Lon Chaney is once again bandaged up and wandering about America assisted by a member of the Priests of Karnak, Arkam or whatever the hell it is. He’s back to top billing here, probably because there’s no-one else of any note whatsoever in the supporting cast. We’re treated to yet another flashback to Ancient Egypt, borrowed this time straight from The Mummy’s Hand. The scenes of Kharis plodding about are so ludicrously familiar that even Universal Horror die-hards are likely to find their patience being tried. There is a certain amusement to be had from the heroine signalling her past life as Princess Ananka through an inability to use verbal contractions, but that’s about it. The final scenes of Kharis meeting his doom at the behest of a big pile of rubble come as something of a relief. Even more of a relief is that Universal haven’t included the final “Mummy” film in this set, the utterly dire Abbott And Costello Meet The Mummy. What does seem a little odd in retrospect is that the studio didn’t see fit to include Kharis in one of their Monster Rally movies - House of Frankenstein and House of Dracula. Perhaps they realised that not even all the Tana leaves in the world could bring this corpse back to life and decided to call it a day. Not an unwise decision, I think.

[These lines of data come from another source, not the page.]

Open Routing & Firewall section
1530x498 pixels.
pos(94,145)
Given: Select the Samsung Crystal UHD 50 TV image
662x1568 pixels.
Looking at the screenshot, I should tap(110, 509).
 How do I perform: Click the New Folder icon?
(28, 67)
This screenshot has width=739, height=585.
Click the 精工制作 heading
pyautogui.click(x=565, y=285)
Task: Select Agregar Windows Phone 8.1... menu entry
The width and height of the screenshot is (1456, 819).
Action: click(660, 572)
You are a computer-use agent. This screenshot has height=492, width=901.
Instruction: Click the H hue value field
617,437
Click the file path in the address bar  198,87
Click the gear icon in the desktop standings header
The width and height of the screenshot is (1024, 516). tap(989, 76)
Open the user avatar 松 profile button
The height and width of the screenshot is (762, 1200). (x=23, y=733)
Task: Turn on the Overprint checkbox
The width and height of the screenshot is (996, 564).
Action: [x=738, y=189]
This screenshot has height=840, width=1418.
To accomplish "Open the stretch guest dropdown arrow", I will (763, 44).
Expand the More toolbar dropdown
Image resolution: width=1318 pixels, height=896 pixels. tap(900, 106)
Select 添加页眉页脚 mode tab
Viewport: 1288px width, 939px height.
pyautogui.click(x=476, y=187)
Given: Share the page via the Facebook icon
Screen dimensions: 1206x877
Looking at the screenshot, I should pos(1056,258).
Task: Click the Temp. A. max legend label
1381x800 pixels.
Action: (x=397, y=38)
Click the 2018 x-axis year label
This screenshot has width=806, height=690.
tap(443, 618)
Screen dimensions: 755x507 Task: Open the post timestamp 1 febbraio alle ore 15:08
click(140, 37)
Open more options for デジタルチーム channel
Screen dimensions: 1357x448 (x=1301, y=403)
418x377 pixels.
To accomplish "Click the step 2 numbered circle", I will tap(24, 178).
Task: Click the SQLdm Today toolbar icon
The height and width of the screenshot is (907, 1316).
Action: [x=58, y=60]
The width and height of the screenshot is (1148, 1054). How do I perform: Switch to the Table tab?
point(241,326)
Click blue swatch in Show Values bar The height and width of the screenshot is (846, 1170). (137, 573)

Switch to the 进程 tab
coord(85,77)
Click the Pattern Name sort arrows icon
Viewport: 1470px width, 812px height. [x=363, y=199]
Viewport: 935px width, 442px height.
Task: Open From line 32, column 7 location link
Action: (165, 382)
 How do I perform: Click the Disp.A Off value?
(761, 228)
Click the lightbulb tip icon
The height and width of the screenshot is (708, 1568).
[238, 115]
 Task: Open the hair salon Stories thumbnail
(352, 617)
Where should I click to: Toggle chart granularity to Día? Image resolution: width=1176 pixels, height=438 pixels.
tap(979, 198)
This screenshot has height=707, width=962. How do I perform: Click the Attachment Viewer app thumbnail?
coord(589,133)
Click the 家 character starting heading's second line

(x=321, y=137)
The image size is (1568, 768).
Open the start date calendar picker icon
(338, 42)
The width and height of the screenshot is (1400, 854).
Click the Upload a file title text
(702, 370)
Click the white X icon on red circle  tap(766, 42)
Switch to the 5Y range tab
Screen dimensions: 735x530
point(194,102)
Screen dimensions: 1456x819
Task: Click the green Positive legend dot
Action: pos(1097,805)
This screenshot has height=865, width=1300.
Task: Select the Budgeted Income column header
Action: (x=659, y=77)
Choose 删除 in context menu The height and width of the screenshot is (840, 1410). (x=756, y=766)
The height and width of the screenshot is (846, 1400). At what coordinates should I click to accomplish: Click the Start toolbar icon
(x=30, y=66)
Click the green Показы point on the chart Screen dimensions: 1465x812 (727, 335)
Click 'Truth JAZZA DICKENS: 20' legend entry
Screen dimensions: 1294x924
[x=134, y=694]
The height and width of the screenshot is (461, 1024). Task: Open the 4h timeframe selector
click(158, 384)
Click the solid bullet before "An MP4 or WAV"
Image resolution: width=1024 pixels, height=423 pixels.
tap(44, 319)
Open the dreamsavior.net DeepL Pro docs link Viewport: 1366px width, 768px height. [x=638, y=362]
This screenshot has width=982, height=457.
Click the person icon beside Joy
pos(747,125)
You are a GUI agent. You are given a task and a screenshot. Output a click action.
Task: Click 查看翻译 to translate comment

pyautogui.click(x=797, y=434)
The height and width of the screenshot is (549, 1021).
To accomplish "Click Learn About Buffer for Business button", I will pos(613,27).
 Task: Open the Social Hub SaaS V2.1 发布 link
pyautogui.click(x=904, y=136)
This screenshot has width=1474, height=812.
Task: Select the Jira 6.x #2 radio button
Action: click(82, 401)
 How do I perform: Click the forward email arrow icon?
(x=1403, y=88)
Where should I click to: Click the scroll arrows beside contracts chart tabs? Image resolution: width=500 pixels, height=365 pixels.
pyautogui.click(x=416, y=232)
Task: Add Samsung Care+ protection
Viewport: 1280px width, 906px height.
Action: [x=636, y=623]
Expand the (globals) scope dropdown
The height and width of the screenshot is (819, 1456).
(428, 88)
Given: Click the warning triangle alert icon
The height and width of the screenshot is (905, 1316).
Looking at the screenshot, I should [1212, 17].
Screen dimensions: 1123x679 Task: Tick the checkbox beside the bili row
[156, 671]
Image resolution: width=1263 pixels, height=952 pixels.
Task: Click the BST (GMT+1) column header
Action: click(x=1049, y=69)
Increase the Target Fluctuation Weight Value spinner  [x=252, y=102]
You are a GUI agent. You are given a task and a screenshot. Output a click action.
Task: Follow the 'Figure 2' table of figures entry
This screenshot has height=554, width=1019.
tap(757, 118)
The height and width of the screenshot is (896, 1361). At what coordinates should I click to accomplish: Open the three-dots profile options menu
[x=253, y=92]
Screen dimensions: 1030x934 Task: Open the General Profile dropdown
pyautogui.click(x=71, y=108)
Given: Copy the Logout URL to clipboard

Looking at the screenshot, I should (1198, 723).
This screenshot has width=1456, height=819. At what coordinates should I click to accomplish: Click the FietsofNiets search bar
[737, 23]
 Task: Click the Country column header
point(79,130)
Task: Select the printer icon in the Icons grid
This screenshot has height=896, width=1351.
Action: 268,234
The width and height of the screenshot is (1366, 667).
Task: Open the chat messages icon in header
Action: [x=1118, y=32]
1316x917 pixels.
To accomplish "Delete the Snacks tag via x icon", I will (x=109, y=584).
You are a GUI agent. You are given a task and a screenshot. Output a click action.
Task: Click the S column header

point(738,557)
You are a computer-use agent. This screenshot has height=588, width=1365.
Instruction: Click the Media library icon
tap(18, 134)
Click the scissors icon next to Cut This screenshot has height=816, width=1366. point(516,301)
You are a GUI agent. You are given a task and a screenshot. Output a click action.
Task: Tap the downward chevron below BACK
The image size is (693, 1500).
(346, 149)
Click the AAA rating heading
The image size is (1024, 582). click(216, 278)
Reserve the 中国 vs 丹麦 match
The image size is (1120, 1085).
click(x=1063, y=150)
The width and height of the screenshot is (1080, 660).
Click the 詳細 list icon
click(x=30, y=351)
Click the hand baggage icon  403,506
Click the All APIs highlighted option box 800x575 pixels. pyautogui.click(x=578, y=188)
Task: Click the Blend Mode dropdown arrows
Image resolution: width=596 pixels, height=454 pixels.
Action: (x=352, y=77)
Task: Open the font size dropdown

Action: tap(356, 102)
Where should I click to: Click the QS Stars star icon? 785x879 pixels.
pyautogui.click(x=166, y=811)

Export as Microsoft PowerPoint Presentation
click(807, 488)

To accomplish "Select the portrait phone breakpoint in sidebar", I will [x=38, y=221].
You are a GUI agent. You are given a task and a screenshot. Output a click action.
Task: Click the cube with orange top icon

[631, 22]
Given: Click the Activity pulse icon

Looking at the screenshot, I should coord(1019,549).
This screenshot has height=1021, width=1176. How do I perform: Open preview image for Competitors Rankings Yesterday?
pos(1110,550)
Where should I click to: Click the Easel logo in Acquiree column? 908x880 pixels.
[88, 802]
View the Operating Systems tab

This second disc in the collection does exactly what it says it will do, but not in a particularly exciting manner. If you want to have the sequels to The Mummy in your collection then this is a reasonably economical way of getting them but it’s not hard to feel that they could have been presented with a few more extra features.
Each film is presented in its original monochrome, full-frame format. For some reason, The Mummy’s Curse is preceded by the dreaded notice “This film has been formatted to fit your screen” but, fear not. It’s meant to look exactly as it does here. The quality of all the films is very similar – quite simply, very impressive. I’ve seen all of these films on television many times but I’ve never seen them looking as nice as they do here. Although there is the occasional print damage which I would expect to see, the level of detail is excellent and the shades of grey are subtle and impressive. Blacks are also impressively deep. All in all, I can’t imagine you’ll ever see these movies looking as good as they do here.
The soundtracks are similarly good. Some hiss in places but this isn’t too irksome and generally speaking, the dialogue is clear and the music comes across very strongly. Again, you’re unlikely to be disappointed on this score.
Sadly, the opportunity to look at aspects of the sequels or related issues – Chaney Jr’s career for example – has been squandered. All we get in the way of extras are the original theatrical trailers for each of the four films. Each film is subtitled but the trailers are not.
The Mummy Legacy Collection isn’t quite as impressive as its Black Lagoon stable mate and I’d have liked to see more extras included for the sequels. But if you haven’t got The Mummy - a true classic – then this is a good way of getting hold of it. More to the point, if you can’t get enough of Universal horror, even at the end of its tether, then this is an essential purchase.